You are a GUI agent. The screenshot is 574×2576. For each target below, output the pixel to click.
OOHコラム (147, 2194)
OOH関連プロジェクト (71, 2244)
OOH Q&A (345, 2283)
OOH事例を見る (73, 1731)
#####
* Exercise details:
Every line of the data is to be printed again exactly.

* Answer for this exercise:
You are a GUI agent. The screenshot is 574×2576. For each target below, output the pixel to click.
OOHコラム (147, 2194)
OOH関連プロジェクト (71, 2244)
OOH Q&A (345, 2283)
OOH事例を見る (73, 1731)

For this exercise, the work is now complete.